En 1984, la première ministre indienne, Indira Gandhi, avait été assassinée par ses gardes du corps sikhs en guise de représailles à la suite du bain de sang de l’opération Blue Star, qu’elle avait ordonné pour refroidir le mouvement séparatiste. De plus, en 1985, c’était 329 personnes qui ont perdu la vie dans l’attentat d’un vol d’Air India faisant alors de la tragédie « le pire attentat terroriste aérien de l’histoire jusqu’aux événements du 11 septembre 2001 » selon Perspective monde. L’avion avait décollé au Canada. Il s’agissait d’un attentat extrémiste sikh et l’Inde avait alors reproché au Canada la discutable gestion de l’enquête. 

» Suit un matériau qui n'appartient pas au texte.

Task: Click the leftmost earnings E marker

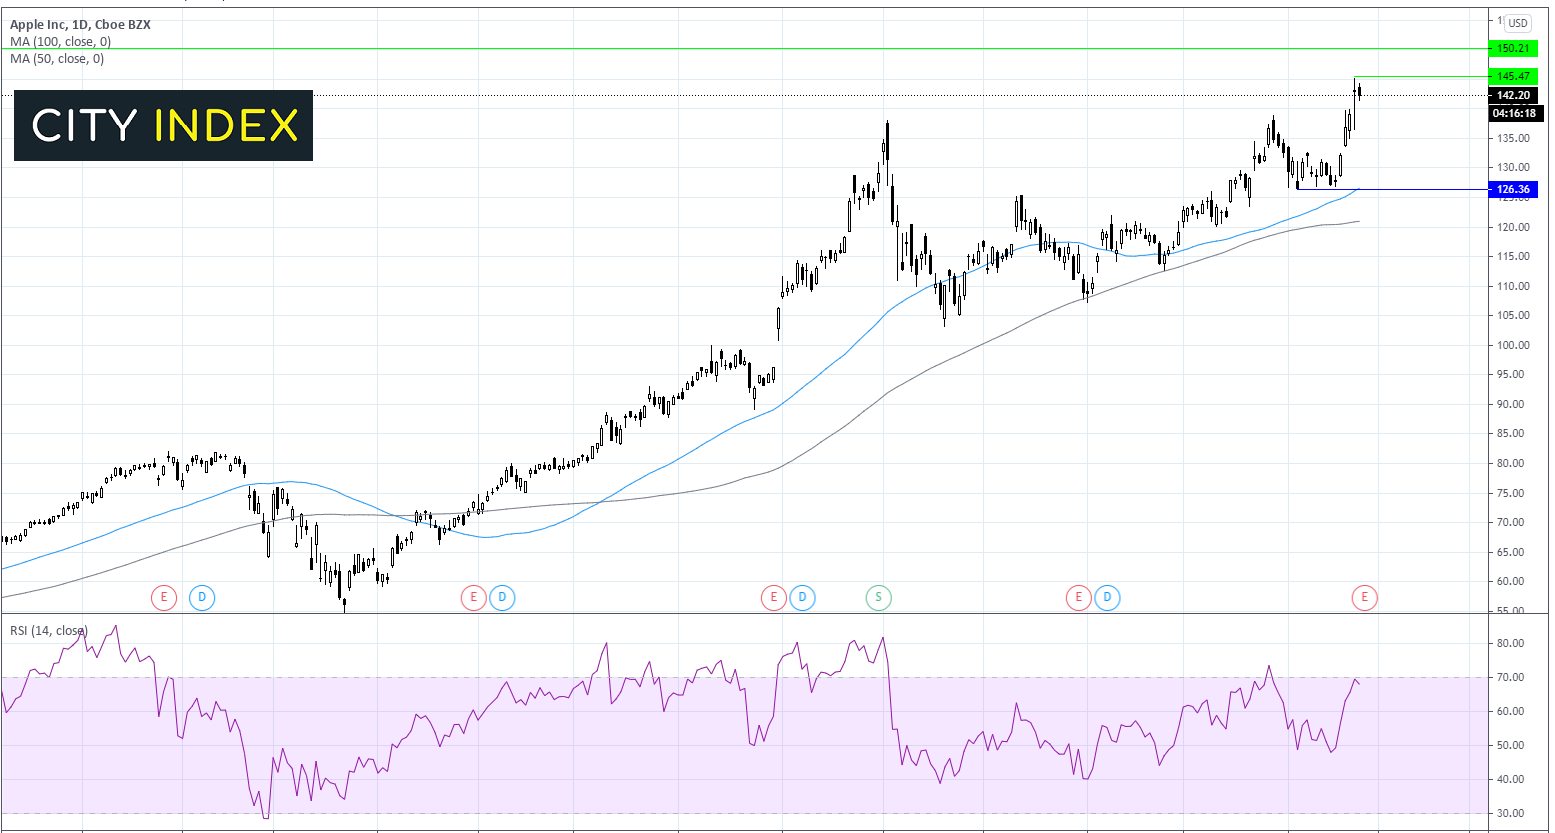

Revenons maintenant au présent. Dans la foulée de l’accusation canadienne, on comprend davantage pourquoi l’Inde garde un œil sur l’indépendantisme sikh qui a lieu au Canada. Par exemple, il y a eu une petite parade au début du mois de juin sur le sol canadien où l’on célébrait à l’aide de mannequins l’assassinat de l’ancienne première ministre indienne.  

Des événements comme ceux-ci meublent évidemment les reproches indiens faits à l’égard du Canada et l’on saisit l’importance du dossier pour le gouvernement indien en notant sa réaction. Alors que l’on discutait il y a peu de temps d’un rapprochement indo-canadien, on parle maintenant d’expulsions réciproques de diplomates, de négociations commerciales sur pause et de gel des services de visas indiens au Canada. En outre, la crise actuelle souffle le froid sur la relation bilatérale. 

Et maintenant? 

La progression indienne sur l’échelle globale de la puissance est inéluctable. Tant sur le plan économique que géopolitique et même sécuritaire, le Canada comptait sur l’Inde pour la réalisation de ses ambitions en Indo-Pacifique. Est-ce toujours le cas ? Assistons-nous à un rendez-vous manqué ou au report de l’inévitable ? Si l’on se fie aux événements semblables des dernières années, en ce qui a trait aux relations entre Ottawa et New Delhi, c’est sur le temps qu’il faut compter.